Using a dough scraper, work around the dough from the outside edge in one direction, gently shaping it into a ball. At this point, you could divide the dough into 2 loaves if preferred. Leave uncovered for 30 minutes to "bench rest" during which time the dough will develop a "skin".
Now is the interesting bit - you may develop your own preferences here but what we are doing is enclosing all the air and further developing the structure; I've heard it called knitting or finishing. As always, you need to handle the dough with care so you do not loose air and make it too heavy.

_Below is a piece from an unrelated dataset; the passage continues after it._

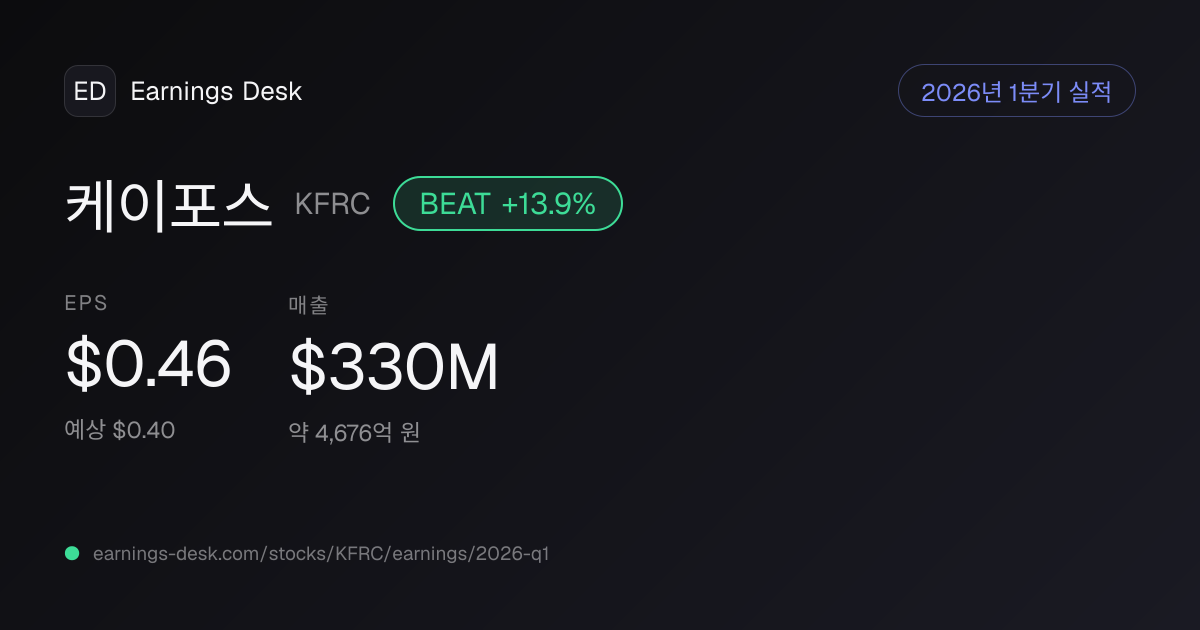Click the 약 4,676억 원 conversion text
1200x630 pixels.
point(354,433)
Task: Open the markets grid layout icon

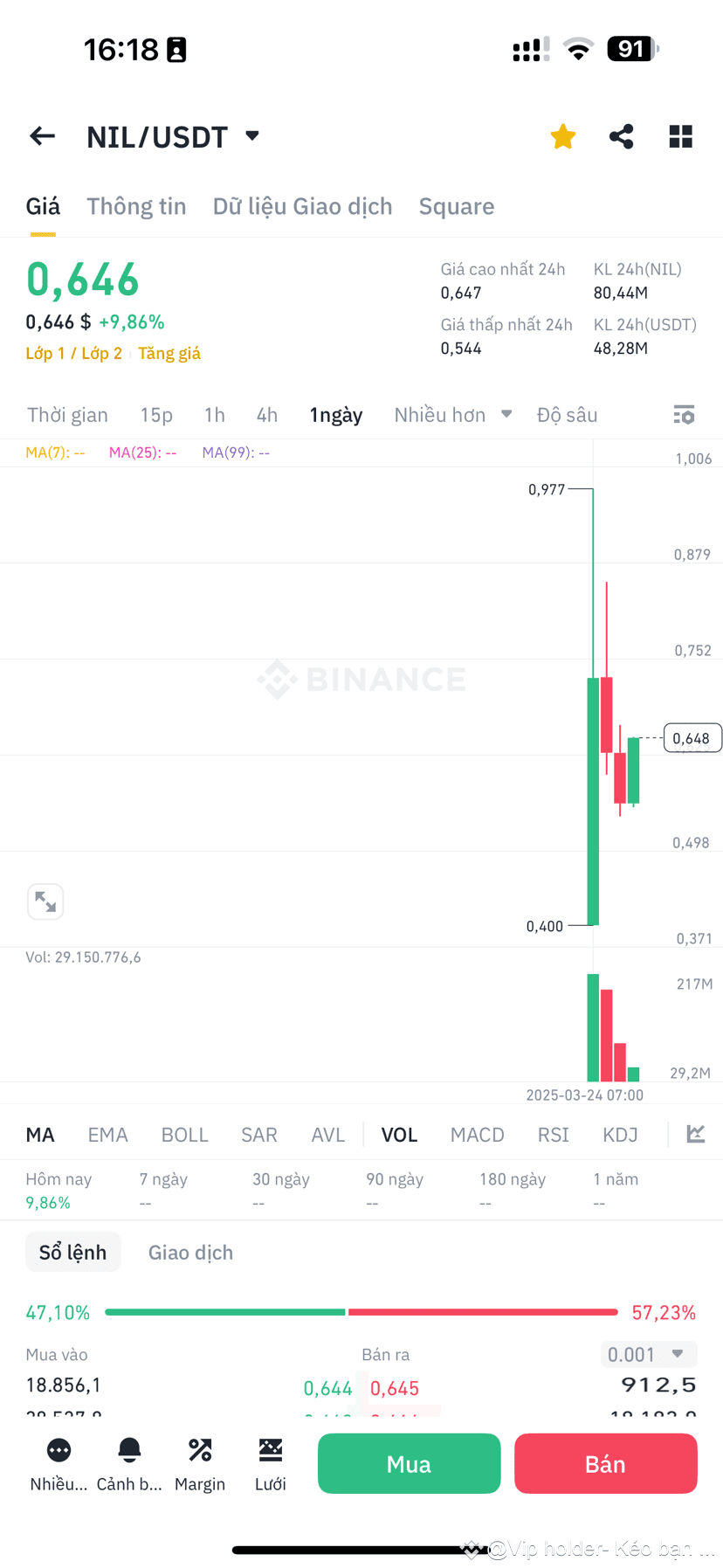Action: coord(680,136)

Now, both the surface and your hands should be lightly floured. Turn the dough over an let it relax a bit, you should see it spread out a little. Gently pull it into a rectangular shape and then fold up the bottom third away from you. Fold each side in towards the centre overlapping one side over the other to make a parcel and then pull the top "tab" gently over the whole ball. Gently shape the dough with your hands into a round or oblong as preferred. You can add more knitting to this stage and there is more information and instructions to be found on the internet.

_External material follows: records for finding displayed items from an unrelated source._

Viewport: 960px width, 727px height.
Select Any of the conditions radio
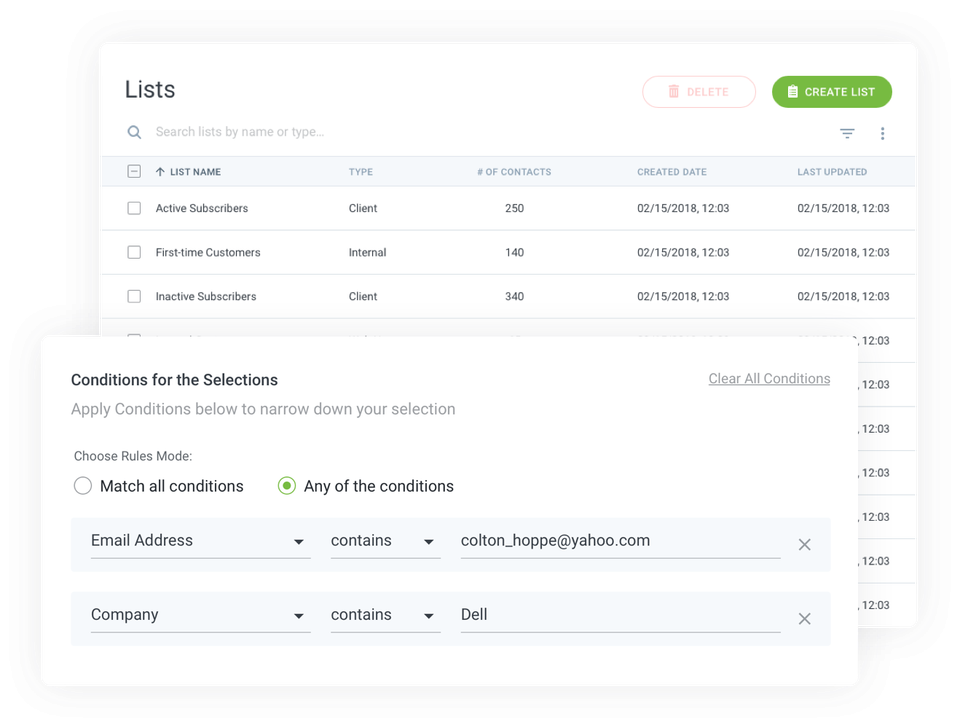287,486
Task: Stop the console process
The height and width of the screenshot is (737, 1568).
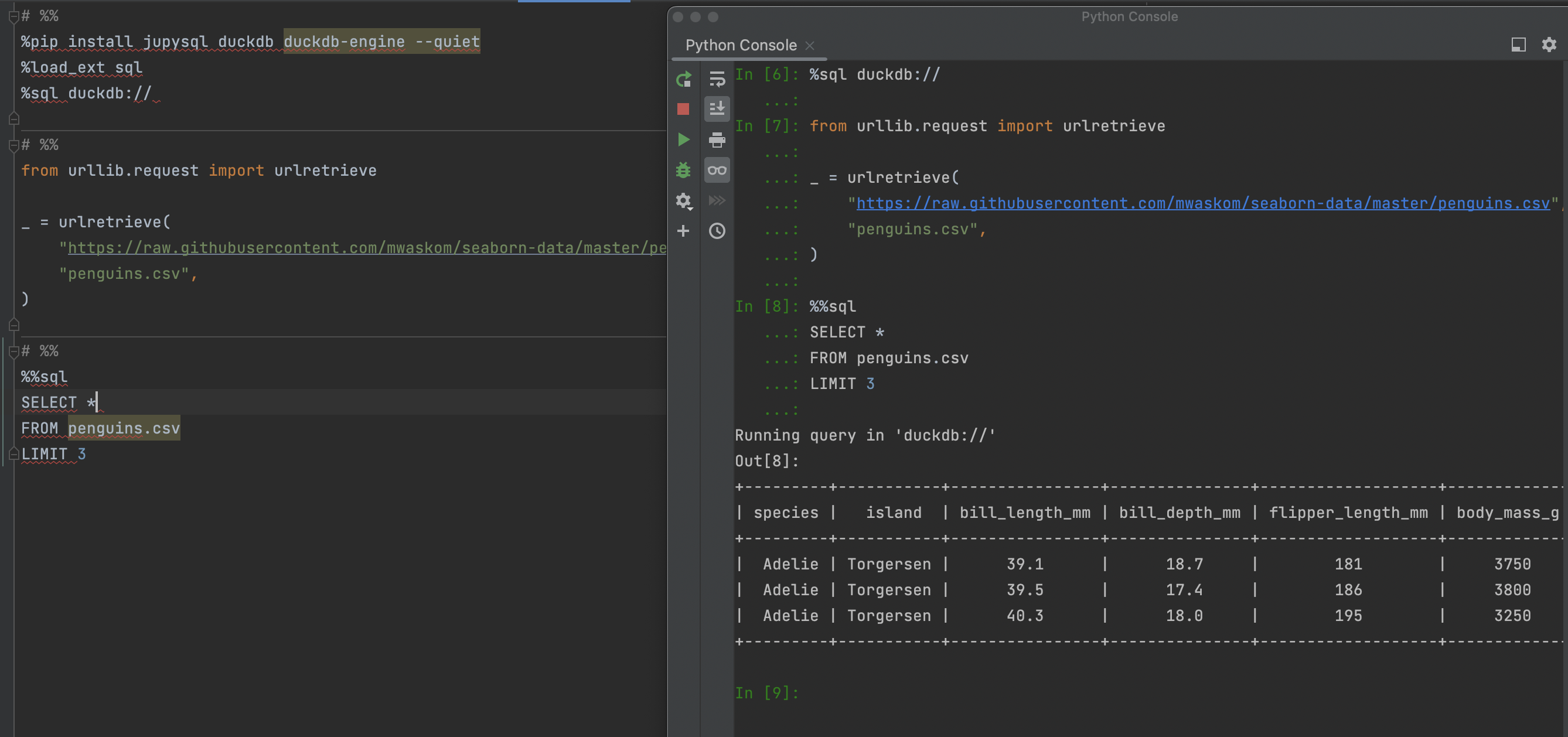Action: (684, 108)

Rest in a banneton or in a tea towel-lined bowl, uncovered, in the fridge overnight.
Preheat oven to 240C. If you have a steam option that's great otherwise put a small container of water in the bottom of the oven.
Carefully transfer the loaf onto a floured baking tray (I use baking parchment or a silicon liner), using a very very sharp knife, make a few deep scores across the whole width of the top and sprinkle the loaf with flour.
Turn the oven down to 220-215C just before putting your loaf in the oven. Do not take the loaf from the fridge until your oven is up to temperature.
Overall baking time is approx. 35-40 minutes but you need to keep an eye on it to make sure it's not getting too dark. I turn my oven down to 195C after 15 mins. This is a little cooler than most recipes state so I think I must have a "hot" oven.
When you think it is done, knock gently on the bottom - it should sound hollow. If you need, return it to the oven for a further 5 minutes placing it upside down on the tray.
Leave to cool on a wire rack for about an hour before cutting - this is a real test of willpower.